Moi, je délivre l’heureux bénéficiaire de ce singulier concours et l’invite à rejoindre ses compagnons.
* * *
Le malabar qui tient mal la barre me désigne une masse ocrée vers les confins.
— Le cap Griso-Nazo, señor !
Je chope les jumelles posées sur la carte et me mets à scruter le large dans le sens de la longueur. L’océan est vide. Pas plus de yacht à l’horizon que de pourboire sur la table d’un bistrot écossais.
— Personne ! marmonné-je.
— Il n’est pas encore arrivé, dit le malabar. Nous devrions approcher de la côte, señor commandant, et jeter l’ancre pour l’attendre.
Le conseil me paraît valable.
Aussi, le suis-je.
Bientôt, le vieux barlu se balance mollement dans la houle.
La journée s’écoule.
CHAPITRE ENGIN NEUF
DANS LEQUEL
J’AI UNE RÉVÉLATION
— Terre ! Terre ! qu’hurlait la vigie de Colomb, en apercevant les gratte-ciel américains.
Mon mataf de veille, lui, égosille : « Bateau eau ! Bateau eau ! » C’est la nuit chutante. Le soleil pique sa tronche rougeaude dans la flotte et l’univers marin devient sanguinaire.

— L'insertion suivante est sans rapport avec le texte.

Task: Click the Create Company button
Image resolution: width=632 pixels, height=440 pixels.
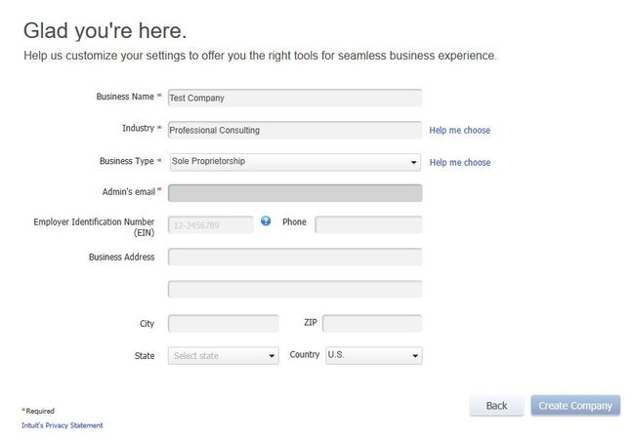Action: tap(575, 406)
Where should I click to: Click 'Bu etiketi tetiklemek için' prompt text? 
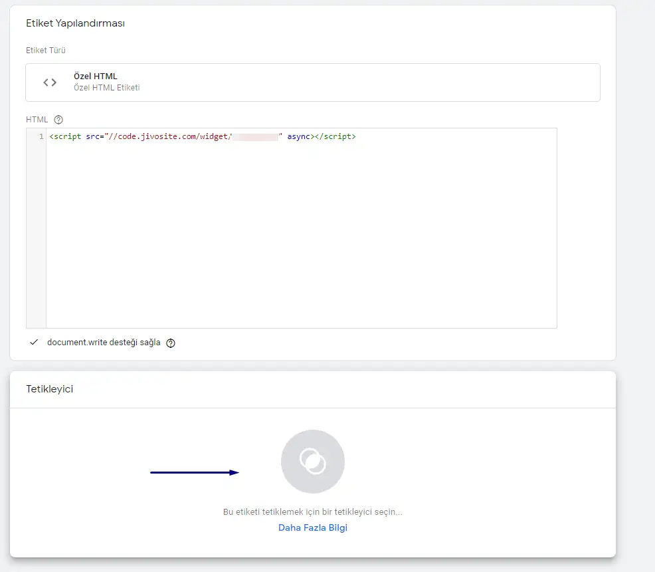click(312, 512)
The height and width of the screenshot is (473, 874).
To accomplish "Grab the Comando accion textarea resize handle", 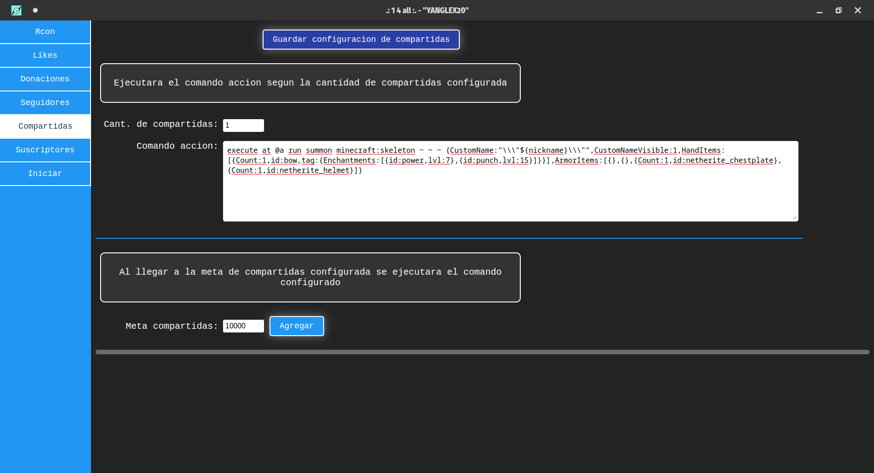I will tap(794, 218).

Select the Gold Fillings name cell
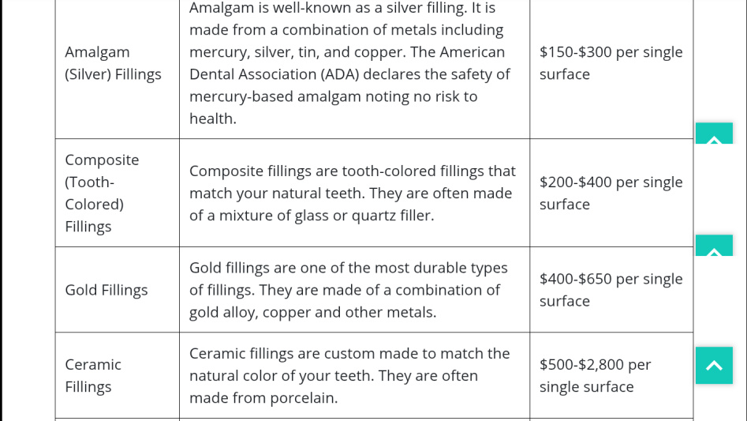point(118,290)
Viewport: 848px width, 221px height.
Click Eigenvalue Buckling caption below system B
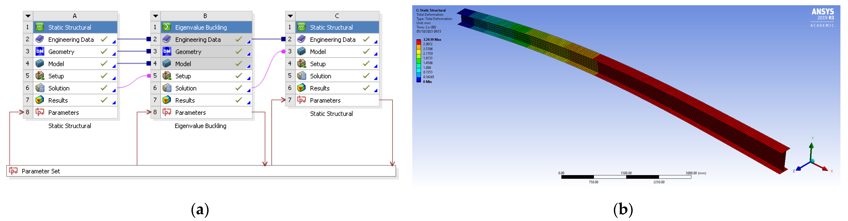point(200,126)
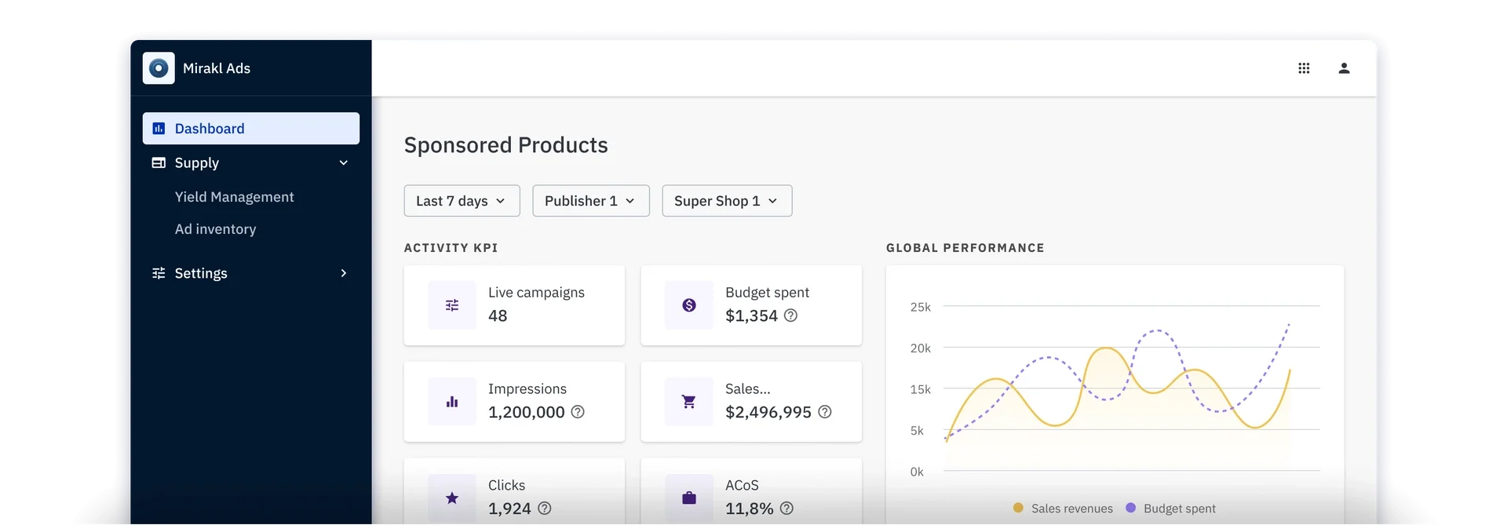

Tout le monde regarde l’en direction qu’il désigne et, fectivement, on voit se pointer le beau yacht blanc battant pavillon san bravien. Il approche rapido : tu penses, un Rivello Chichman à turbine des chantiers navaux de Marly-le-Roi, ce serait dommage !
Nous assistons à son jetage d’ancre, toujours émouvant, à quelques encablures, comme on dit puis, de nous. Un pavillon représentant une tête de nœud sur fond d’azur est hissé. Une sonnerie de trompette retentit, biscotte le président procède à son changement de costard : il troque en effet son uniforme de grand amiral admirable de la flotte contre une tenue de yachtman : bermudoche à fleurs, polo blanc, panama léger, grand cordon de saint Brave, patron de la patrie (qui protégea les Espagnols débarqués au San Bravo contre l’invasion indienne).
Enfin, ces différentes et pour tout dire multiples opérations étant accomplies, un détachement de la marine nationale ayant rendu les honneurs après une forte absorption d’ipéca (quand on est con, on le demeure), nous voyons une vedette rapide se détacher du yacht (lequel se nomme El Sublimissimo Presidente ) et foncer droit vers nous. Un officier de marine (il se came en douce) est droit à la proue, la main sur la hampe du drapeau qui flotte au vent du soir. Il en prend plein sa gueule de raie que je ne distingue pas encore très bien, malgré mes jumelles, mais que je vais avoir l’occasion de regarder comme je te vois, d’ici un peu moins de pas longtemps.
Pour te parler franchement, et pourquoi non ? Nous nous pratiquons depuis assez de temps pour n’avoir à nous cacher que l’essentiel, s’il fallait encore faire des cachotteries avec le superflu, merde ! Pour te parler franchement et massivement, reprends-je, je suis profondément intrigué.
Drôle de micmac, n’est-il pas vrai ?
Le barbichu nous kidnappe et nous embarque à bord d’un vieux barlu, ce afin de nous emmener très au large pour y attendre le président Chiraco. Or, ce président nous a eus à dispose, dans son palais, dont il nous en a virés comme des malpropres. Cette conduite paraît aberrante, moi je te le déclare tout net. Et, malgré le danger sous-jacent, je désire en apprendre davantage.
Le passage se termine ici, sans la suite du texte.